Dieser Vorfall muss sich bis zu meiner Mutter rumgesprochen haben, denn er brachte mir kurz vor dem Schulanfang noch eine Ohrenkorrektur ein. Bei dieser OP dachte ich, man will mich schlachten. Erst wurde mein Kopf geschoren, dann schnallten mich zwei Schwestern auf der Liege fest. Äther war ein unbeliebtes Narkosemittel, das ich durch ein Sieb einatmen musste. Ich brüllte wie ein Stier. Eine Schwester fragte mich nach meinem Namen. Das wunderte mich etwas. Vielleicht waren sie sich nicht sicher, ob das richtige Kind auf der Schlachtbank lag?!? Leider war ich zu feige und schon zu schwach, sie mit der Nennung eines anderen Namens in Verwirrung zu bringen und mir einen Aufschub zu gewähren. Das wäre ein Spaß geworden, aber sicher nur ein einseitiger. Die OP habe ich überlebt. Meine Ohren liegen seitdem eng am Kopf. Schöner bin ich dadurch nicht geworden, na ja, zumindest konnte ich nicht mehr wegen der Segelohren gehänselt werden. War meine Frisur bis dahin schon dürftig, hatte ich bis zum Schulanfang das Aussehen eines wild gewordenen Handfegers angenommen. Da riss auch mein niedliches Outfit von der Nürnberger Großtante nichts mehr raus. Die Erinnerungs-Fotos sind wirklich der Hit.

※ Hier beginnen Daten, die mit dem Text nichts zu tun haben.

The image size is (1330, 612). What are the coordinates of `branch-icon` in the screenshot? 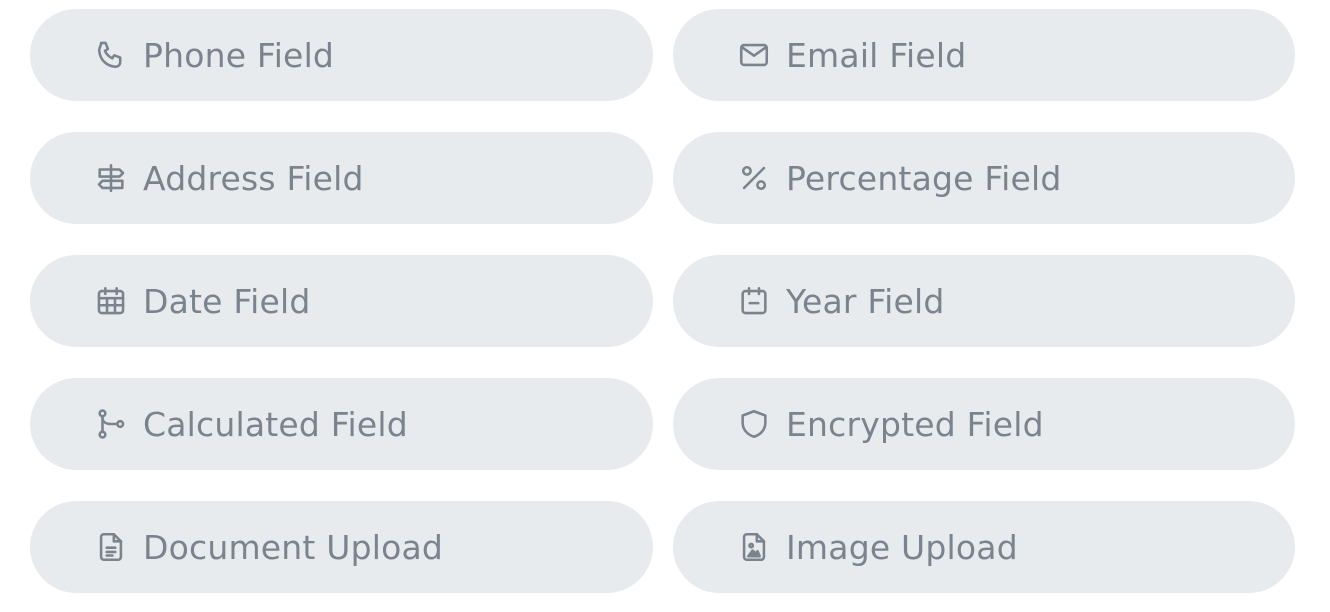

Eingereiht wurde ich neben einer Sylvia, die ständig den Finger in der Nase hatte. Und damit nicht genug – diese Sylvia wurde auch noch meine Banknachbarin.
Wahrscheinlich habe ich von Anfang an auf die Lehrerin den Eindruck gemacht, mich von allen Kindern am wenigsten gegen dieses unsaubere Mädchen zu wehren.
Nur gut, dass popeln nicht ansteckend ist.